The morale of the story is once you get oriented, generators can make efficient, readable and effortlessly composable code, effectively reducing the sins of JavaScript. I think the 'anonymous iterable' idiom is a real gem in TypeScript, with generators also shining. Hopefully you decide to use something like this over lowering yourself to mutable Array.prototype.push in your performance-sensitive hotspots. Although I'm yet to [micro]benchmark the two.

As promised, below is a decently extensive Lazy implementation in TypeScript. As stated before, I published it to npm, although it could use a great deal of work.
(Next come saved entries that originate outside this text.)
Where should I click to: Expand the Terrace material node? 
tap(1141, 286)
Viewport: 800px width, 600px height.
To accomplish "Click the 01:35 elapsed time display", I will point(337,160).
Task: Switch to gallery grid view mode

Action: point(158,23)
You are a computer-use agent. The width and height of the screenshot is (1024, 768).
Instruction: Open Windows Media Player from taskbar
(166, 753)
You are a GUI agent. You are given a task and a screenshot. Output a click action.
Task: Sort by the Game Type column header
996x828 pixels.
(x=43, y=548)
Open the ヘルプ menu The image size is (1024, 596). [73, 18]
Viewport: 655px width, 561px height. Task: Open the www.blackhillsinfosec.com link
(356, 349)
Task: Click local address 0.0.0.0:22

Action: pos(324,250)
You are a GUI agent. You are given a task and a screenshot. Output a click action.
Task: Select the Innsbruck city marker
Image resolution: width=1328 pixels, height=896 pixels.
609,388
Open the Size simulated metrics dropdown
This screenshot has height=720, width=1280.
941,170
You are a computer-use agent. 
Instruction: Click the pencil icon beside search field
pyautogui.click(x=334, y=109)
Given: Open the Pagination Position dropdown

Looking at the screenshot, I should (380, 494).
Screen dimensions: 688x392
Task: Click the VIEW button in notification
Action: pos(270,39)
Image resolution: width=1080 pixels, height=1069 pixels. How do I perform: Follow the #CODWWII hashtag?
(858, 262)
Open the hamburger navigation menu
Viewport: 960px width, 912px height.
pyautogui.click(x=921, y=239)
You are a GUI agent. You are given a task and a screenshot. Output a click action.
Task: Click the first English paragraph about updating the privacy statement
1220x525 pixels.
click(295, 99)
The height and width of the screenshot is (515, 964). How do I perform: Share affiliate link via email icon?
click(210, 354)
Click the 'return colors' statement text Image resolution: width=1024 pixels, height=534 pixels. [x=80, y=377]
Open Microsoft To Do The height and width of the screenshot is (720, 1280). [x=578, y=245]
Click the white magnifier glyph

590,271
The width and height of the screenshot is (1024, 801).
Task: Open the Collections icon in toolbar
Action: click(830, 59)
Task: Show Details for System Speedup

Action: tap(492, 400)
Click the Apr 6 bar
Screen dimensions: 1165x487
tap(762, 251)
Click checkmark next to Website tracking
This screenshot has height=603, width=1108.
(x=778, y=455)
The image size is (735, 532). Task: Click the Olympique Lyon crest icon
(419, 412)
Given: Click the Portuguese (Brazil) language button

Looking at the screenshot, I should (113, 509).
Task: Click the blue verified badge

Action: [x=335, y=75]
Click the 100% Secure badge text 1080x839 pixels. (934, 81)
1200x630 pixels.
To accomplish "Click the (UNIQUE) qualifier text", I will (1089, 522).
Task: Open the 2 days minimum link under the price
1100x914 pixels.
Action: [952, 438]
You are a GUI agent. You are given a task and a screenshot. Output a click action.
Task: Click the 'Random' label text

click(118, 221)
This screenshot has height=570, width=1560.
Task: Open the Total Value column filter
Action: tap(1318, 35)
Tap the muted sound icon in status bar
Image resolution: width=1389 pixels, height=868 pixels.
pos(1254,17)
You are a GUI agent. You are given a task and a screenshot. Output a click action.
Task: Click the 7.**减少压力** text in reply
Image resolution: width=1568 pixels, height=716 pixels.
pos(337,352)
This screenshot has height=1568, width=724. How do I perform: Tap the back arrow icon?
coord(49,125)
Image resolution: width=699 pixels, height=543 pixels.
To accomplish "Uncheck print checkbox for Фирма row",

You can npm install lazy-from it or copy and paste into your TypeScript project.

// Typescript@4.0 probably simplifies or allows better alternative typings for
// some of these

/** return whether arg is T or an iterable of T */
function isIterable<T>(arg: T | Iterable<T>): arg is Iterable<T> {
    return typeof arg === "object" && Symbol.iterator in arg
}

/** iterable wrapper for functional programming with lazy composition */
export default class Lazy<T> implements Iterable<T> {
    static from<T>(iterable: Iterable<T>) {
        return new Lazy<T>(iterable)
    }

    public constructor(protected iterable: Iterable<T>) {}

    [Symbol.iterator](): Iterator<T> {
        return this.iterable[Symbol.iterator]()
    }

    public filter(predicate: (t: T) => boolean) {
        const _this = this
        return Lazy.from({
            *[Symbol.iterator]() {
                for (const t of _this)
                    if (predicate(t))
                        yield t
            }
        })
    }

    public map<U>(transform: (t: T) => U) {
        const _this = this
        return Lazy.from<U>({
            *[Symbol.iterator]() {
                for (const t of _this)
                    yield transform(t)
            }
        })
    }

    public flat(depth=1) {
        const _this = this
        if (depth <= 0) return this
        else return Lazy.from({
            *[Symbol.iterator]() {
                for (const item of _this) {
                    if (isIterable(item))
                        yield* Lazy.from(item).flat(depth - 1)
                    else yield item
                }
            }
        })
    }

    public concat(...args: (Iterable<T> | T)[] ): Lazy<T> {
        const _this = this
        return Lazy.from({
            *[Symbol.iterator]() {
                yield* _this
                for (const arg of args)
                    if (isIterable(arg)) yield* arg
                    else yield arg
            }
        })
    }

    public forEach(doSomething: (t: T) => void) {
        for (const item of this)
            doSomething(item)
    }

    public take(n: number): Lazy<T> {
        const _this = this
        return Lazy.from({
            *[Symbol.iterator]() {
                let i = 0
                for (const item of _this) {
                    if (!(i < n)) break
                    yield item
                    i++
                }
            }
        })
    }

    public reduce<Result>(callback: (prev: Result, curr: T, index: number) => Result, initial?: Result): Result {
        let result = initial
        let i = 0
        for (const curr of this) {
            result = callback(result, curr, i)
            i++
        }
        return result
    }

    public toSet(): Set<T> {
        const result = new Set<T>()
        for (const item of this) 
            result.add(item)
        return result
    }

    public some(predicate: (t: T) => boolean): boolean {
        for (const item of this)
            if (predicate(item)) return true
        return false
    }

    public every(predicate: (t: T) => boolean): boolean {
        return !this.some(t => !predicate(t))
    }
    
    public empty(): boolean {
        const item = this[Symbol.iterator]().next()
        return item.done
    }

    public sort(...[sortFunc]: Parameters<Array<T>["sort"]>) {
        return Lazy.from([...this].sort(sortFunc))
    }

    public get length() {
        let i = 0
        for (const item of this) i++
        return i
    }

    public includes(t: T) {
        for (const item of this) if (item === t) return true
        return false
    }

    public find(predicate: (t: T) => boolean) {
        for (const item of this) if (predicate(item)) return item
        return false
    }
}